Ectonucleotidases in Müller glial cells of the rodent retina: Involvement in inhibition of osmotic cell swelling.

机构信息

Paul Flechsig Institute of Brain Research, University of Leipzig, Leipzig, Germany.

出版信息

Purinergic Signal. 2007 Sep;3(4):423-33. doi: 10.1007/s11302-007-9061-3. Epub 2007 Aug 8.

Abstract

Extracellular nucleotides mediate glia-to-neuron signalling in the retina and are implicated in the volume regulation of retinal glial (Müller) cells under osmotic stress conditions. We investigated the expression and functional role of ectonucleotidases in Müller cells of the rodent retina by cell-swelling experiments, calcium imaging, and immuno- and enzyme histochemistry. The swelling of Müller cells under hypoosmotic stress was inhibited by activation of an autocrine purinergic signalling cascade. This cascade is initiated by exogenous glutamate and involves the consecutive activation of P2Y(1) and adenosine A1 receptors, the action of ectoadenosine 5'-triphosphate (ATP)ases, and a nucleoside-transporter-mediated release of adenosine. Inhibition of ectoapyrases increased the ATP-evoked calcium responses in Müller cell endfeet. Müller cells were immunoreactive for nucleoside triphosphate diphosphohydrolases (NTPDase)2 (but not NTPDase1), ecto-5'-nucleotidase, P2Y(1), and A1 receptors. Enzyme histochemistry revealed that ATP but not adenosine 5'-diphosphate (ADP) is extracellularly metabolised in retinal slices of NTPDase1 knockout mice. NTPDase1 activity and protein is restricted to blood vessels, whereas activity of alkaline phosphatase is essentially absent at physiological pH. The data suggest that NTPDase2 is the major ATP-degrading ectonucleotidase of the retinal parenchyma. NTPDase2 expressed by Müller cells can be implicated in the regulation of purinergic calcium responses and cellular volume.

摘要

细胞外核苷酸介导视网膜中的神经胶质-神经元信号传递,并在渗透胁迫条件下涉及视网膜神经胶质(Müller)细胞的体积调节。
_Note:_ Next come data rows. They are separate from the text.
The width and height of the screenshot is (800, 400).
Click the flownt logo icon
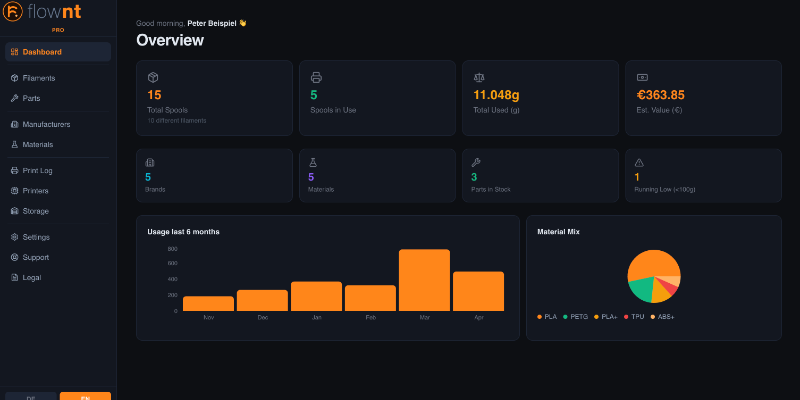tap(13, 12)
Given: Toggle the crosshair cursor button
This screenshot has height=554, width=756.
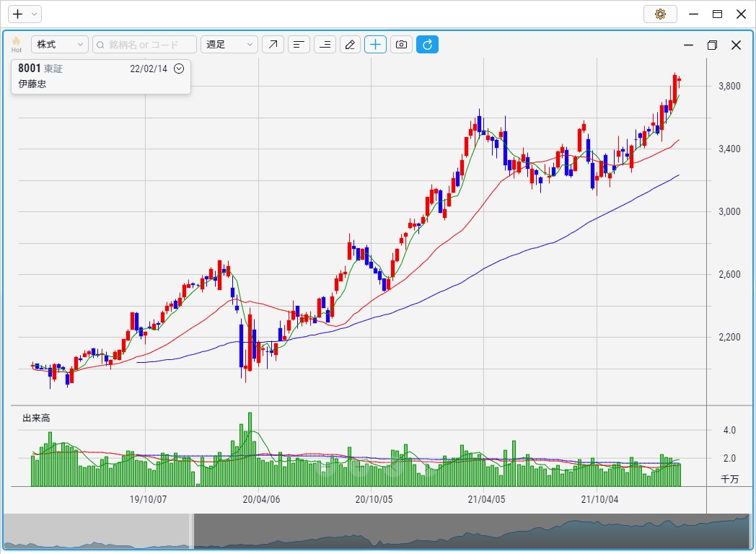Looking at the screenshot, I should [x=376, y=45].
我们通过细胞肿胀实验、钙成像、免疫组织化学和酶组织化学研究了啮齿动物视网膜 Müller 细胞中外核苷酸酶的表达和功能作用。在低渗胁迫下,Müller 细胞的肿胀被激活自分泌嘌呤能信号级联所抑制。该级联由外源性谷氨酸引发,涉及 P2Y(1)和腺苷 A1 受体的连续激活、外核苷酸 5'-三磷酸酶的作用以及核苷转运体介导的腺苷释放。外切核苷酸酶的抑制增加了 Müller 细胞终足中的 ATP 诱发的钙反应。Müller 细胞对核苷三磷酸二磷酸水解酶(NTPDase)2(而非 NTPDase1)、外切 5'-核苷酸酶、P2Y(1)和 A1 受体具有免疫反应性。酶组织化学显示,在 NTPDase1 敲除小鼠的视网膜切片中,只有 ATP 而不是腺苷 5'-二磷酸(ADP)被细胞外代谢。NTPDase1 的活性和蛋白仅限于血管,而碱性磷酸酶的活性在生理 pH 下基本不存在。数据表明 NTPDase2 是视网膜实质中主要的 ATP 降解外核苷酸酶。Müller 细胞表达的 NTPDase2 可能参与调节嘌呤能钙反应和细胞体积。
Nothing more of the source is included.